3-bis, comma 1, della l. n. 53 del 1994, detta un principio generale riferito alle sole notifiche eseguite dagli avvocati, che, ai fini della notifica nei confronti della P.A., può essere utilizzato anche l'Indice di cui all'art.
6-ter del d.lgs. n. 82 del 2005 e che, in ogni caso, una maggiore rigidità formale in tema di notifiche digitali è richiesta per l'individuazione dell'indirizzo del destinatario, cioè del soggetto passivo a cui è associato un onere di tenuta diligente del proprio casellario, ma non anche del mittente” (Sez. U - , Sentenza n. 15979 del 18/05/2022, orientamento consolidatosi da ultimo – v. sent. n. 982/2023 e ord. n. 6015/2023).
Va, inoltre, evidenziato che le seguenti cartelle sono state tutte regolarmente notificate:
- N. 12520190010697756 il 4.9.2019
- N. 12520230000492146 il 22.2.2023
- N. 12520230001122526 il 20.3.2023
- N. 12520230002121969 il 25.4.2023
- N. 12520230006948669 il 20.7.2023
- N. 12520230009744434 il 14.9.2023
Pertanto l'eccezione di decadenza dalla pretesa tributaria non può essere accolta poiché tutti gli atti prodromici sopra indicati risultano consolidati in via definitiva per non avere la contribuente destinataria delle stesse proposto ricorso nei termini e modi di legge, atteso che l'art. 19 comma 3 D. lgsvo n. 546/1992 non consente l'impugnazione di atti per vizi non propri.
Quanto al motivo inerente la carenza di motivazione sul calcolo del saggio degli interessi si rileva che l'atto impugnato risulta puntualmente motivato, anche con il richiamo agli atti e ai provvedimenti presupposti inerenti i valori per il calcolo, sia con riferimento al merito delle imposte che agli interessi e alle sanzioni.

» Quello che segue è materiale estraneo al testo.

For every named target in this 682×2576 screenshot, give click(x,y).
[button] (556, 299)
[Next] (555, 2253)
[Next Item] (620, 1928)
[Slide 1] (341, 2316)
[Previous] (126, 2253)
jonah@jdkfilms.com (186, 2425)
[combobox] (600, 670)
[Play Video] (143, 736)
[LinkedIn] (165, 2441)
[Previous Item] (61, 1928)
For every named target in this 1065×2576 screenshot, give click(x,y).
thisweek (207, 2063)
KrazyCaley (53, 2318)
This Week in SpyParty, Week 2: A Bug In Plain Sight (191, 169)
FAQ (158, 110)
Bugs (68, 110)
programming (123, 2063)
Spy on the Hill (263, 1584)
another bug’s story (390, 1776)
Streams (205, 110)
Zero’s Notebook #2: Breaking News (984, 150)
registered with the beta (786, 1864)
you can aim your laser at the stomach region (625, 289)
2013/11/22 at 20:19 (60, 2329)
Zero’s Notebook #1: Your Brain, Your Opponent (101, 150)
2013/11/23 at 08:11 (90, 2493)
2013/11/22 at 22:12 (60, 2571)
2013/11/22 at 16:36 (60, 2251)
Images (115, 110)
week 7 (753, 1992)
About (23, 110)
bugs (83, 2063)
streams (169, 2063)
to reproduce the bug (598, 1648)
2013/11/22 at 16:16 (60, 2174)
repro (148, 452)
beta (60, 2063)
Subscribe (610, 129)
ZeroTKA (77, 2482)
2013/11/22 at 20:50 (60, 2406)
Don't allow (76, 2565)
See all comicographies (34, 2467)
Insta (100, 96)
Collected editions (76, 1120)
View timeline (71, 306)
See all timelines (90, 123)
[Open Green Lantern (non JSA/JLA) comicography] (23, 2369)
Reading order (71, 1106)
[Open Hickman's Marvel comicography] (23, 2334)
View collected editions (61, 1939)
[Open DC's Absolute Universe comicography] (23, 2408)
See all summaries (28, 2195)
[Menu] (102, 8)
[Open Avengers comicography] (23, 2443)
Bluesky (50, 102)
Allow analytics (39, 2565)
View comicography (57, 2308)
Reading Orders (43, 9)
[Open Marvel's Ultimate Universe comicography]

L'Agenzia delle Entrate IS ha dettagliatamente esposto l'iter logico – giuridico che l' ha indotta a ritenere sussistenti le ragioni del proprio operato, indicando la fonte del negozio giuridico fondante l'imposizione tributaria sottoposta a tassazione e le stesse modalità di calcolo.
Medesime considerazioni rigurdano il profilo della spoporzione delle sanzioni, poiché le motivazioni dell'atto giustificano le sanzioni applicate e le rendono non manifestamente sproporzionate, rientrando nei limiti previsti dalla legge.
Gli ulteriori motivi di impugnazione sono assorbiti dalle considerazioni di cui sopra.
Con riguardo alle cartelle di pagamento per le quali la ricorrente ha pagato quanto dovuto, l'Agente della
IS provvederà al relativo sgravio senza ulteriori oneri per la ricorrente.
Tenuto conto dell'esito del giudizio si ritiene di poter compensare le spese.
P.Q.M.
Dichiara il ricorso inammissibile e compensa le spese.